Revendications particulières visant des terres

Voir ci-dessous afin d'en apprendre davantage à propos les types de revendications par lesquelles les Premières nations obtiennent de l'argent pour acheter des terrains ou ont la possibilité de choisir des terres publiques, ainsi qu'un aperçu des étapes à franchir avant que ces terres se voient accorder le statut de réserve, et les réserves urbaines.

Table des matières

Survol des revendications particulières visant des terres

Il importe de savoir que la politique du Canada sur les revendications particulières protège la propriété et les droits des détenteurs de terres privées. Aucune propriété privée n'est confisquée pour résoudre une revendication particulière et personne n'est forcé de vendre sa propriété contre son gré. Si des terrains changent de propriétaire après un règlement, cela ne se produit que selon le principe de vente de gré à gré.

Les règlements de revendications particulières visant des terres fournissent aux Premières nations l'occasion d'acheter des terres sur le marché libre ou d'ajouter des terres publiques provinciales transférées à leurs réserves. On croit à tort que les terrains achetés ou transférés sont automatiquement convertis en réserve. Cela est faux. Le terrain doit d'abord satisfaire aux critères de la Politique canadienne sur les ajouts aux réserves et les nouvelles réserves. Cela signifie que différentes étapes doivent être franchies avant qu'un terrain puisse recevoir le statut de réserve.

Les Premières nations peuvent vouloir ajouter des terres à leur réserve pour différentes raisons, notamment l'agrandissement d'une collectivité et le développement économique. Ces ajouts profitent à tout le monde, tant aux peuples des Premières nations qu'à tous les autres. Les Premières nations investissent directement dans l'économie locale en achetant des terrains et en créant des possibilités de développement économique qui procureront des avantages à long terme à leurs membres. Ces investissements peuvent, en retour, créer des retombées économiques pour les collectivités avoisinantes et permettre la formation de nouveaux partenariats d'affaires.

Terres de réserve

Une réserve est une terre mise de côté à l'usage et au profit d'une bande indienne. Certaines bandes préfèrent maintenant le terme « Première nation » et n'utilisent plus celui de « réserve ». Les titres des terres de réserve appartiennent à la Couronne fédérale.

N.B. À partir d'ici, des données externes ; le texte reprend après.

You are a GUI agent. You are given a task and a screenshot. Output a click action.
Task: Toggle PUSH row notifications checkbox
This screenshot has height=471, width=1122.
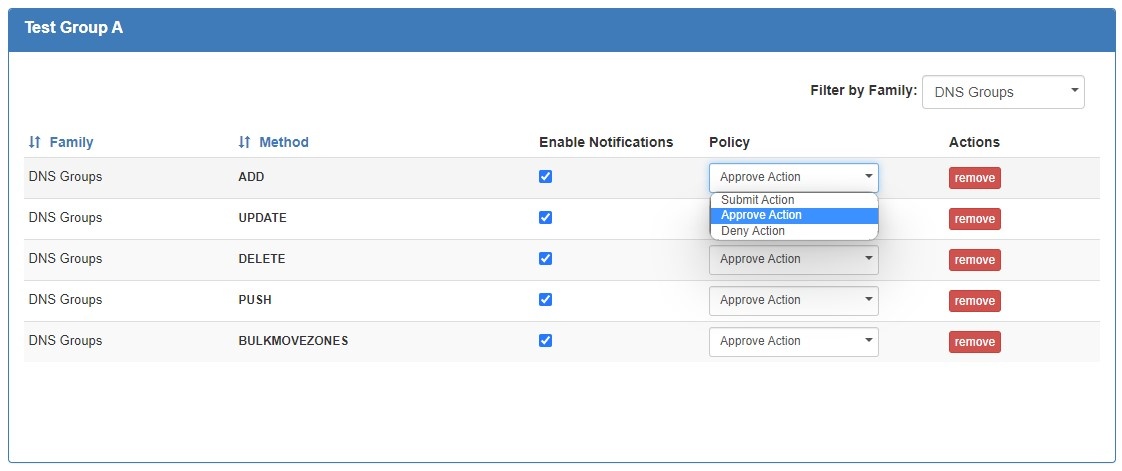pos(545,300)
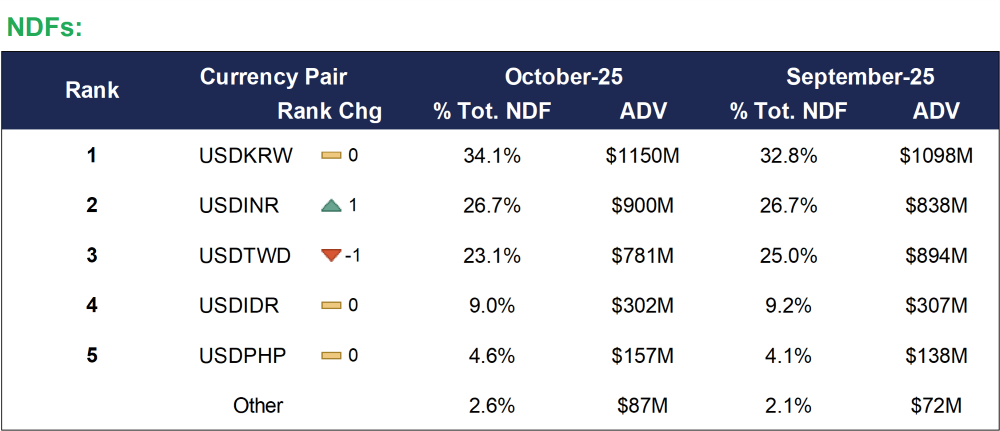Image resolution: width=1000 pixels, height=431 pixels.
Task: Click the NDFs section title
Action: pyautogui.click(x=44, y=27)
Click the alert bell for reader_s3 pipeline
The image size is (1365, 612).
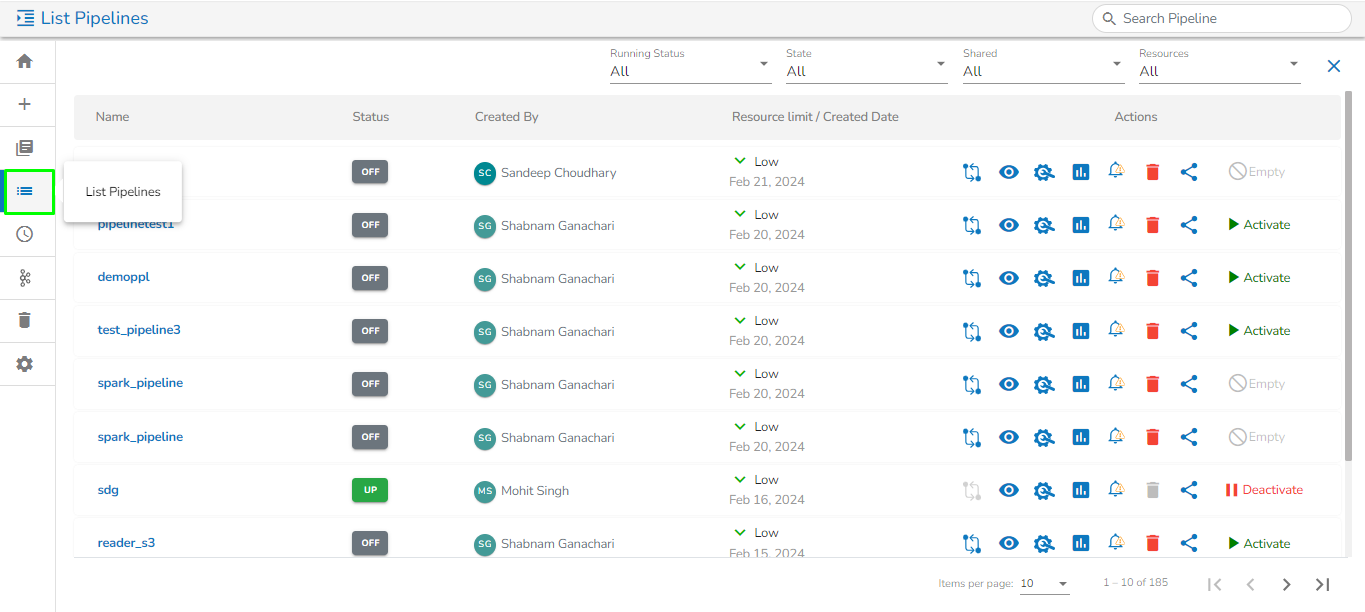click(x=1116, y=542)
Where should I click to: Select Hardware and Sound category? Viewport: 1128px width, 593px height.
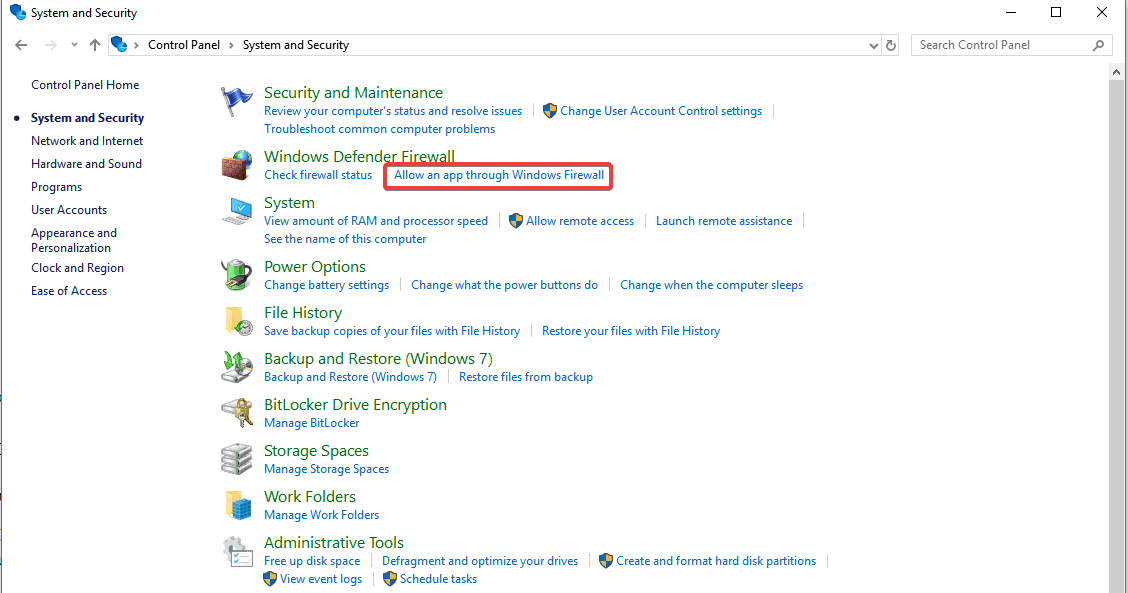[86, 164]
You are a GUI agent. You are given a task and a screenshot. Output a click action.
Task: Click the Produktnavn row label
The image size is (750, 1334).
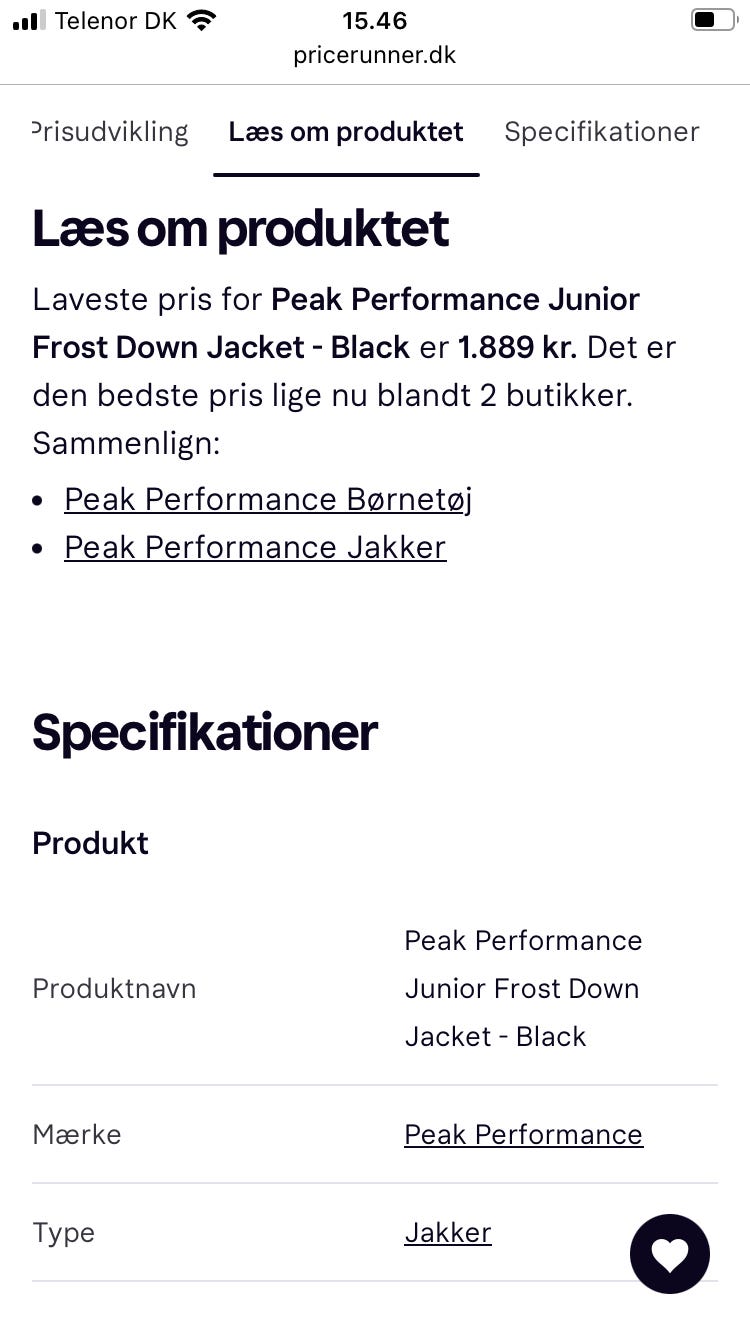[x=114, y=988]
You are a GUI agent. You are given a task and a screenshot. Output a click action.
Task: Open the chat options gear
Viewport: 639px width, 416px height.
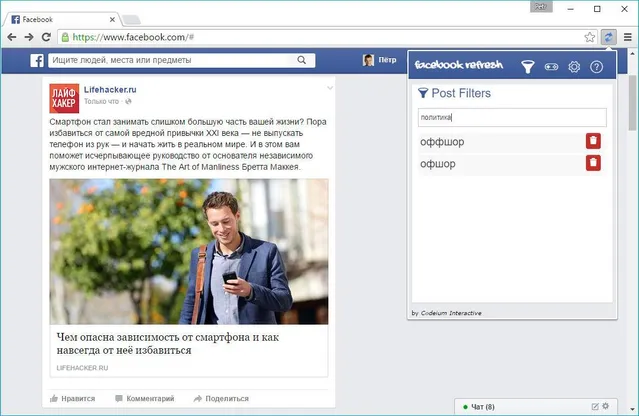[604, 406]
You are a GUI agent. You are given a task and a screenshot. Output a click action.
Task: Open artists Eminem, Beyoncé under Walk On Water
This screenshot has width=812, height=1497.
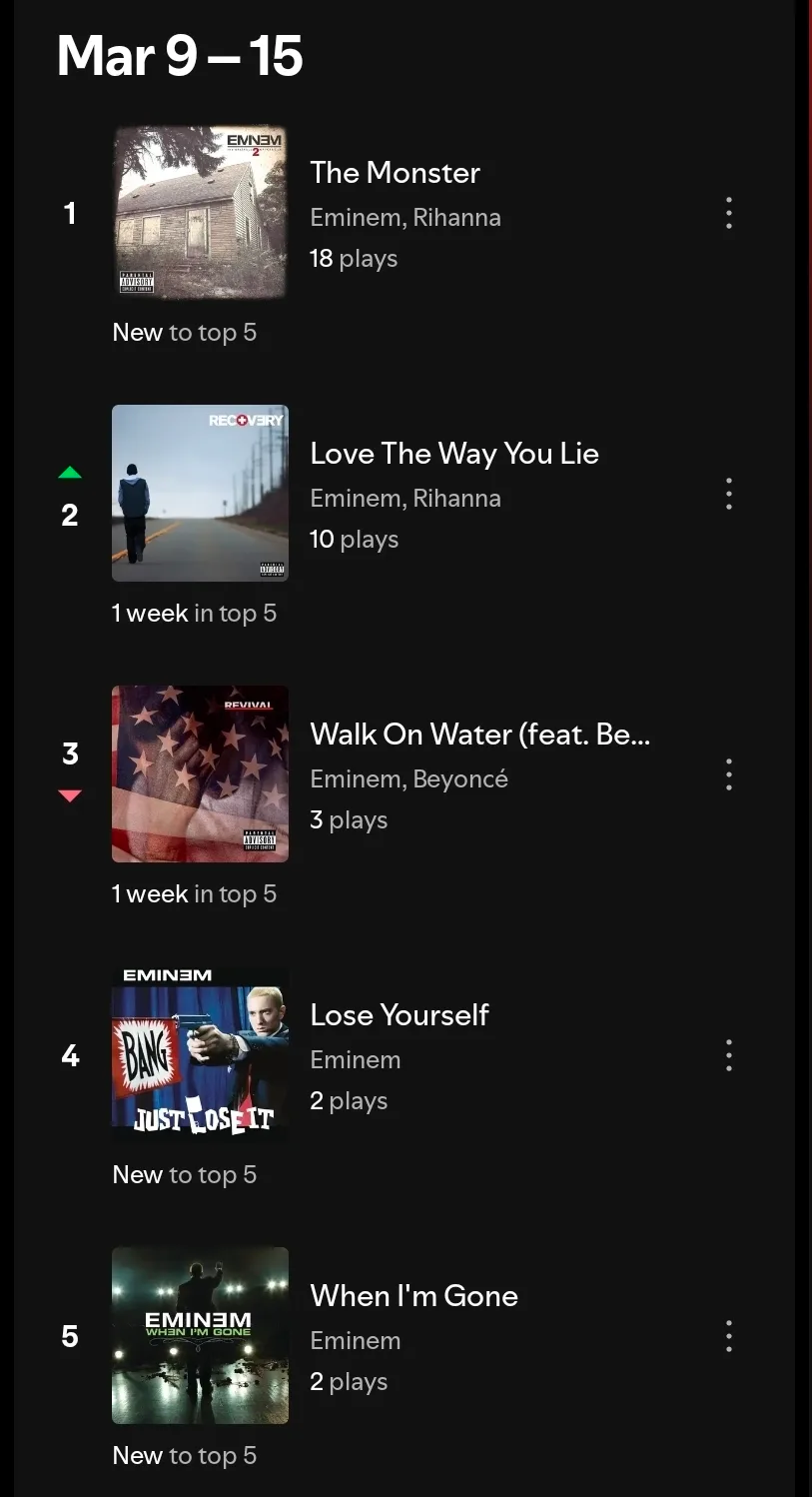(x=408, y=779)
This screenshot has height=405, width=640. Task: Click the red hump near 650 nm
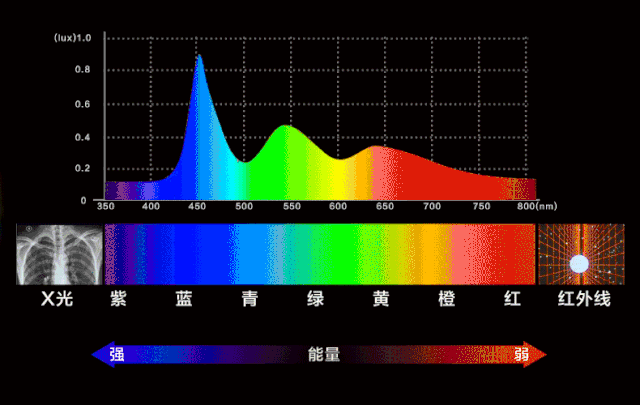pyautogui.click(x=375, y=150)
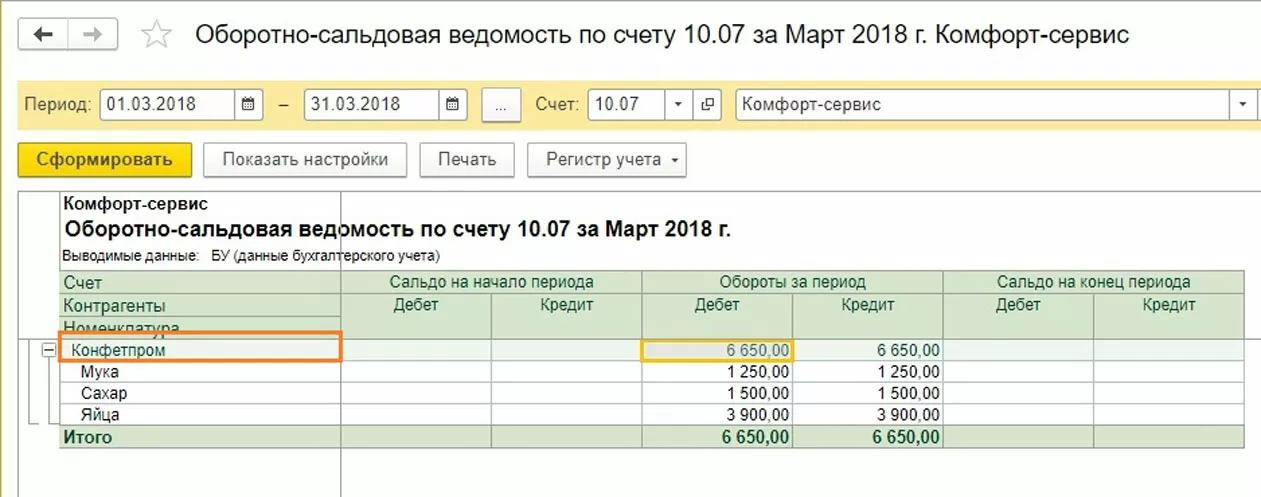Click the forward navigation arrow
This screenshot has height=497, width=1261.
pos(91,35)
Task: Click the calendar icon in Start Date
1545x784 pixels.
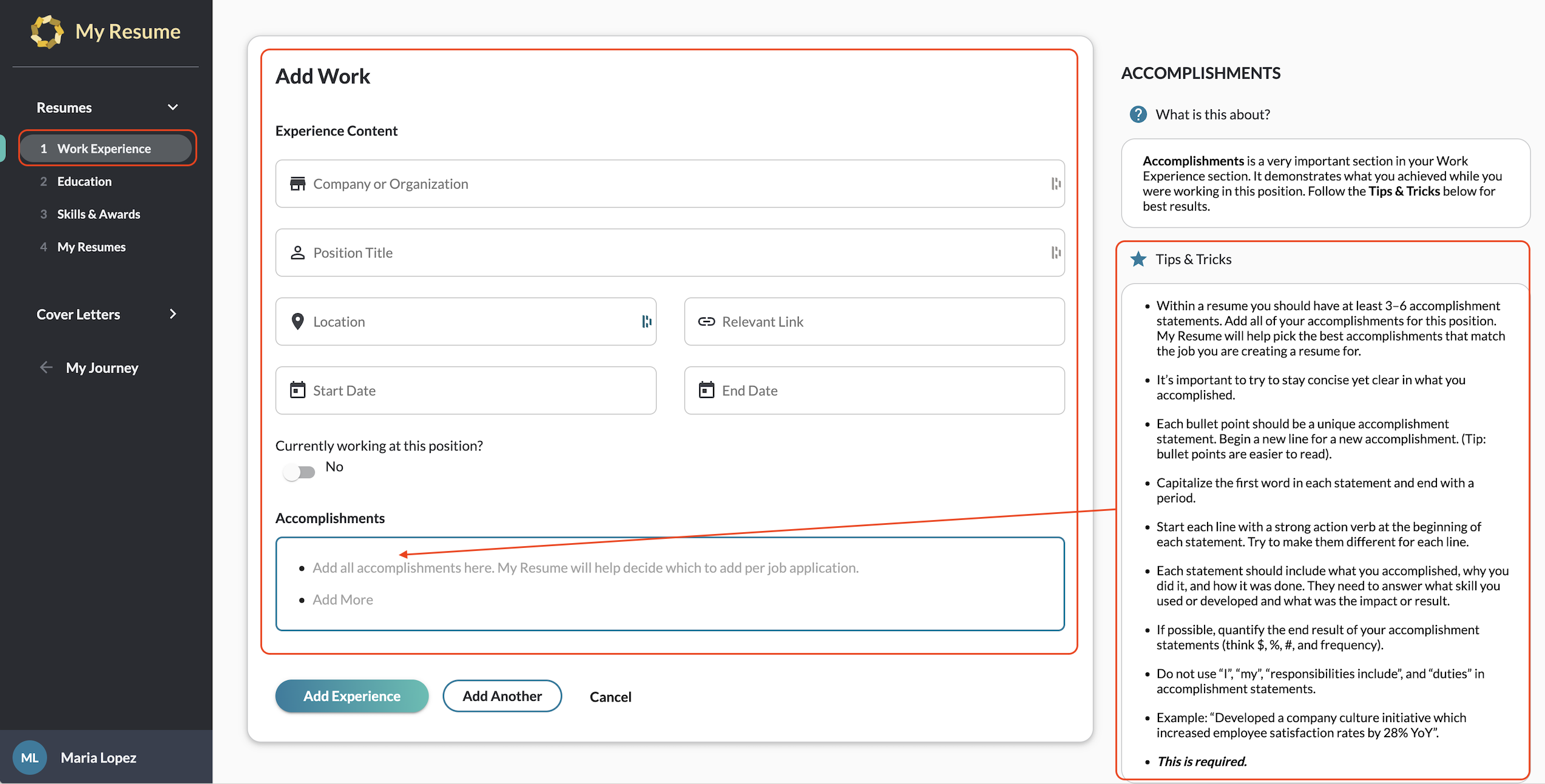Action: click(297, 390)
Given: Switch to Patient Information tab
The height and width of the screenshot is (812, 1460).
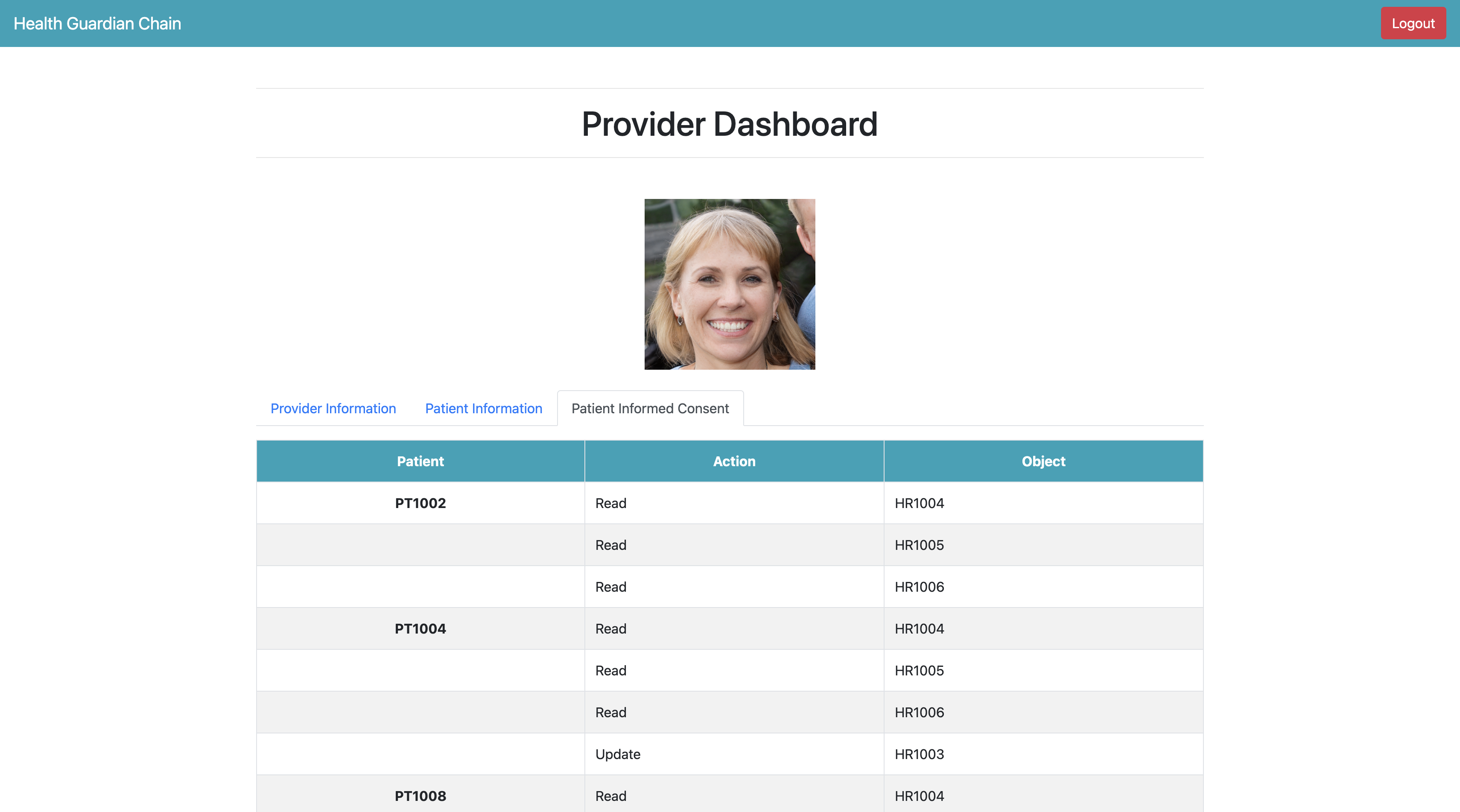Looking at the screenshot, I should 483,409.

Moins de 0,2 pour cent de la masse terrestre du Canada, soit 2,6 millions d'hectares, a le statut de réserve.

Règlements de revendications particulières visant des terres

Les règlements de revendications particulières ayant un volet foncier permettent aux Premières nations d'acquérir des terrains soit en utilisant une partie des fonds issus du règlement pour acheter des terrains sur le marché libre ou par le transfert de terres publiques provinciales ou territoriales.

Les règlements visant des terres permettent aux Premières nations de demander que les terres achetées ou les terres publiques provinciales ou territoriales reçoivent le statut de réserve, soit par leur ajout à une réserve existante ou par la création d'une réserve.

Étapes de l'ajout d'une terre à une réserve

Lorsqu'une Première nation demande que soit accordé le statut de réserve à une terre, le Canada applique une approche progressive, conçue pour prendre en compte les préoccupations de toutes les parties, y compris les autorités environnementales et les municipalités avoisinantes.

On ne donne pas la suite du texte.